Je vous préviens d’avance, cette chronique sera 100% basée sur la décision de la FED. De toutes manières, pour être franc, on ne parle (presque) que de ça. Il faudra encore 24 heures pour que la poussière retombe et que l’on puisse reprendre une vie normale…

Donc, si l’on essaie de prendre les choses point par point, voici le résumé de ce qu’a dit et de ce qu’a fait Jerome Powell :

– Tout d’abord l’annonce principale : une baisse des taux de 50 points de base

Hier matin nous discutions de quatre réactions de marché en fonction de la décision. Ce fût donc la troisième alternative ; une baisse de 50 bp et un marché qui se retourne à la baisse enfin de séance. Sur la nouvelle, les indices ont explosé à la hausse avant de se raviser et de finir dans le rouge. D’un point de vue technique, même si la clôture des trois indices ne s’est pas faite 25% plus bas, il faut tout de même reconnaître que l’on a connu des configurations plus optimistes. On va donc laisser parler les professionnels à ce sujet, mais c’est pas beau.
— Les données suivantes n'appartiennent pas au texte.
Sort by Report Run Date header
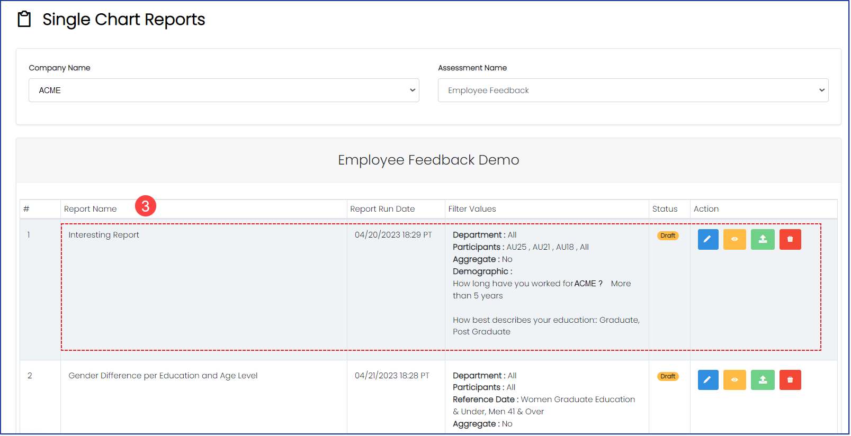851x436 pixels. tap(382, 209)
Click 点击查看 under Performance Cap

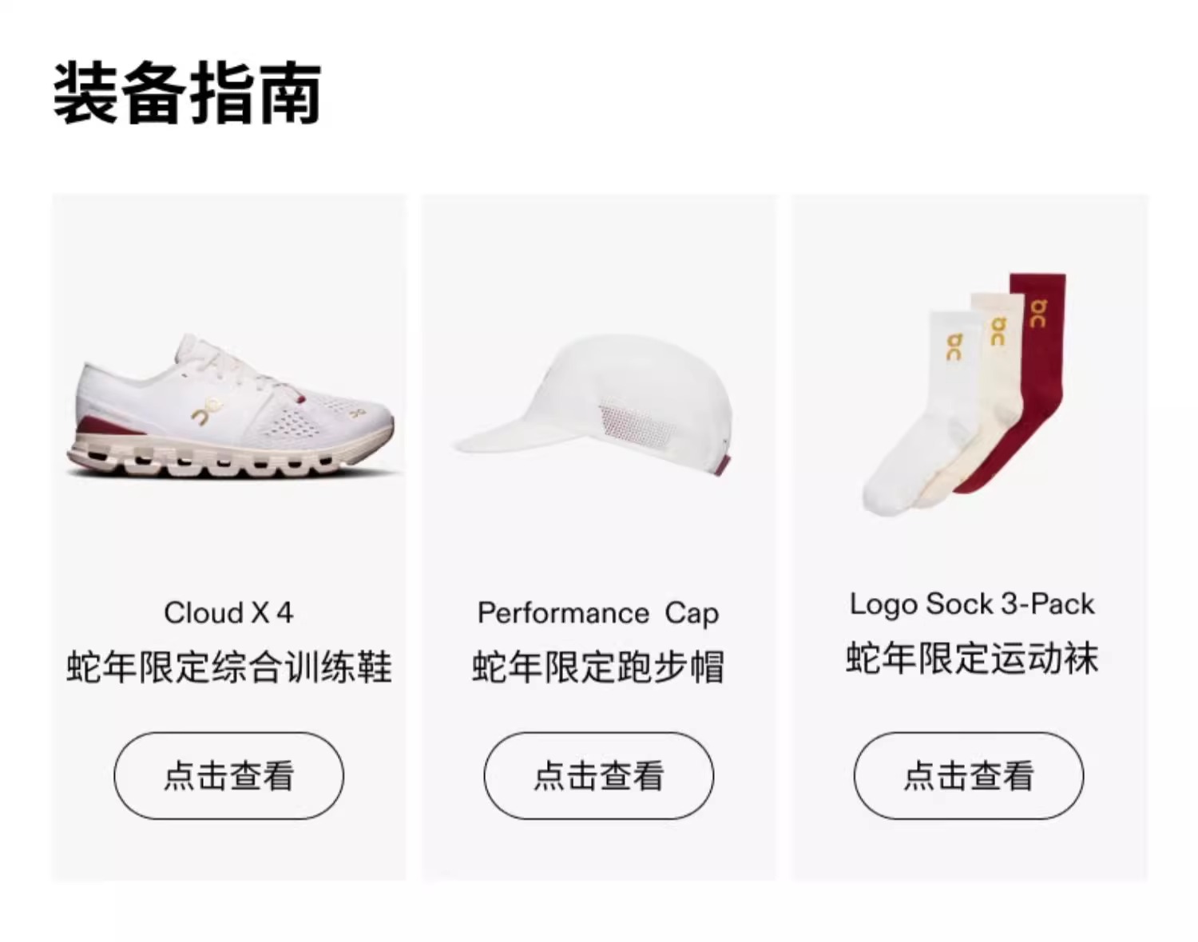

Ensuite, dans ses remarques Powell a déclaré pas mal de choses. Sur certains points, on peut relever la tête d’un air étonné parce que tout n’est pas 100% logique dans ce qu’il dit. Faisons le point, point par point.

– Point numéro un : La Fed estime que l’économie est « globalement forte »

Ok, l’économie est globalement forte. Le PMI est en contraction depuis 4 mois, l’emploi part en sucette depuis 12 mois, le PIB a connu des jours meilleurs et les Américains augmentent leur endettement pour continuer à manger. Pas sûr à 100% que cela corresponde à une économie « forte »… Mais c’est sûrement une question de point de vue et Powell est sûrement mieux informé que nous (enfin, mieux que moi en tous les cas).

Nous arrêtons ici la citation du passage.